The baby of my family is 3, and he will never be 3 again.
He says “snuggling” like “snug-a-wing.” He calls plums “cwums,” hermit crabs “herbit crabs.”
He waves to birds and squirrels and pouts quietly when they don’t come sit and rest on his outstretched hands.
His feet don’t stink, and I don’t recoil at the thought of kissing them. I kiss them every chance I get.
He’s given up calling me “Mommy,” but every so often he lets a “Mama” slip out, and it makes my heart flutter.
Sometimes he needs so much from me, makes such frequent requests and demands, that I must do all I can to keep from screaming. I could throw a tantrum that would rival one of his own, I really could. But he still wants me near–wants me to be close physically, doesn’t push away hugs, doesn’t begrudgingly settle for the quickest kiss on his forehead like his older brothers do.
He can fit in my arms and wrap his legs around my waist, and I call him “my little koala bear.”

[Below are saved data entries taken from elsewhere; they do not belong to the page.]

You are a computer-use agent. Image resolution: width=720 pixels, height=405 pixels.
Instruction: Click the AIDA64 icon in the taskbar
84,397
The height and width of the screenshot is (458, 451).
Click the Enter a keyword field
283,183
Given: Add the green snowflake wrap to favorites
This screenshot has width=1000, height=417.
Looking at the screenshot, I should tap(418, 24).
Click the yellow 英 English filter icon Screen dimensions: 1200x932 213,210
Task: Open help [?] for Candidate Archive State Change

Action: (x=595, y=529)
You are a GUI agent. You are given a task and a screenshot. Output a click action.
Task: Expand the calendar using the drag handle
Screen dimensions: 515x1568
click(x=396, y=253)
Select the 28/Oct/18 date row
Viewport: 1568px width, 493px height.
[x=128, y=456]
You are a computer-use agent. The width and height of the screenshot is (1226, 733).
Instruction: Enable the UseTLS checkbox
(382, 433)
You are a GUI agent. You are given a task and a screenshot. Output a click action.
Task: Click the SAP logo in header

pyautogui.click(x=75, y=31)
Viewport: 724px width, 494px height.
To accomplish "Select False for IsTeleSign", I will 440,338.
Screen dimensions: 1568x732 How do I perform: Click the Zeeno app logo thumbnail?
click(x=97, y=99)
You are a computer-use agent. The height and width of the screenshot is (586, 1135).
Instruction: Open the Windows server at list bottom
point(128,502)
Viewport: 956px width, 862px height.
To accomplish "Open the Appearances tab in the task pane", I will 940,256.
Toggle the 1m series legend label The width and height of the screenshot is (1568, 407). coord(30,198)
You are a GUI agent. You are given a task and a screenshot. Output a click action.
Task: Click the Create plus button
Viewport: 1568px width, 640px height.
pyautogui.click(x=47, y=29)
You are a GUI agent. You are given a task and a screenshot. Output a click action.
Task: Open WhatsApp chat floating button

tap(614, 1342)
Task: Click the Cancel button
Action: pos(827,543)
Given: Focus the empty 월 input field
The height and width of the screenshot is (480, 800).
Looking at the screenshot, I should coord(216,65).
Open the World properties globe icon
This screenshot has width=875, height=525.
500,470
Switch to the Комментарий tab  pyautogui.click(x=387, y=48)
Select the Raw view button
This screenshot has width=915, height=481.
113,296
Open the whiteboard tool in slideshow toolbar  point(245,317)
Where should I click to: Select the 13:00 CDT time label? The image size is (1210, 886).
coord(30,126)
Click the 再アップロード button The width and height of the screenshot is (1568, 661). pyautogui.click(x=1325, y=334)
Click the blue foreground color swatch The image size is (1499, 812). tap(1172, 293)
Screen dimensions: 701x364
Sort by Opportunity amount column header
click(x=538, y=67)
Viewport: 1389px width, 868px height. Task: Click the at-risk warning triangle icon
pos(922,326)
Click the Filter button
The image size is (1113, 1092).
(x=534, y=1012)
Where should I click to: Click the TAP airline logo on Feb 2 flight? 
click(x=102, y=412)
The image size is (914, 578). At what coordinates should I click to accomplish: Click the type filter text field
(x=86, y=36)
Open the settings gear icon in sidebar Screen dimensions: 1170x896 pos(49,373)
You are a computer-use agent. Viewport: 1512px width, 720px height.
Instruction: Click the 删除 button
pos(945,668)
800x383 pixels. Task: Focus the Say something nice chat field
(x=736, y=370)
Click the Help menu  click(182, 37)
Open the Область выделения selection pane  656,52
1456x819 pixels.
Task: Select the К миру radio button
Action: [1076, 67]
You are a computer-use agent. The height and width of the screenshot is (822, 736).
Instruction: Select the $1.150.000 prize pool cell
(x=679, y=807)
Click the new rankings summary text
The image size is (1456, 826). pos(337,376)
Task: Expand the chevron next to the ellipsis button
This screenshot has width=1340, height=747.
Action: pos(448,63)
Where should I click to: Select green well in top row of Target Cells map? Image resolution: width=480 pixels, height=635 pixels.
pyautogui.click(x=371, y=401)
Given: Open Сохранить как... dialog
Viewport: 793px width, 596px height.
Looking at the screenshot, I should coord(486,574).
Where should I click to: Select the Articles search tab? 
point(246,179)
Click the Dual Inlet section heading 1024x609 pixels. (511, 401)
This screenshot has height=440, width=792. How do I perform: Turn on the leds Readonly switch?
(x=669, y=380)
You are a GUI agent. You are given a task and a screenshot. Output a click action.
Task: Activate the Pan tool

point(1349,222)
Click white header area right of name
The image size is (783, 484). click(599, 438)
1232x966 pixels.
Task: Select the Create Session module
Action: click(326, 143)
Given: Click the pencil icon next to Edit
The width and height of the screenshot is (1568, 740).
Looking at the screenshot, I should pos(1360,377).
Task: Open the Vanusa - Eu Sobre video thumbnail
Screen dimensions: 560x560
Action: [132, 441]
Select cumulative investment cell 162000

He is absolutely delighted by waking up in the morning. Tasting lollipops. Watching butterflies. Jumping over cracks in the sidewalk. Studying a line of marching ants.
He is not embarrassed by his own imagination.
He sings to himself while he plays.
He associates rain with puddle-jumping, snow with snowman-building.
He thinks that school sounds exciting, that homework seems like some exotic, wonderful treat.
This doesn’t last forever. It doesn’t even last that long. Even when the days seem interminable–interminable because they are long, desperately long. But the time it takes for a day to pass, and the time it takes for a little boy to get too big and too self-conscious to snuggle with his mother any longer, are two different sorts of time.
I’ll never have a 3-year-old again. God-willing. Vasectomy-willing.
I’ll always have a baby of the family. God-willing. Time-willing.
And the struggle is, I think, to ensure that my babying is a type of wistful-loving: not coddling, not spoiling, but a sort of reverence toward time’s passing, its embodiment in my child’s squishy (and increasingly not-so-squishy) toes.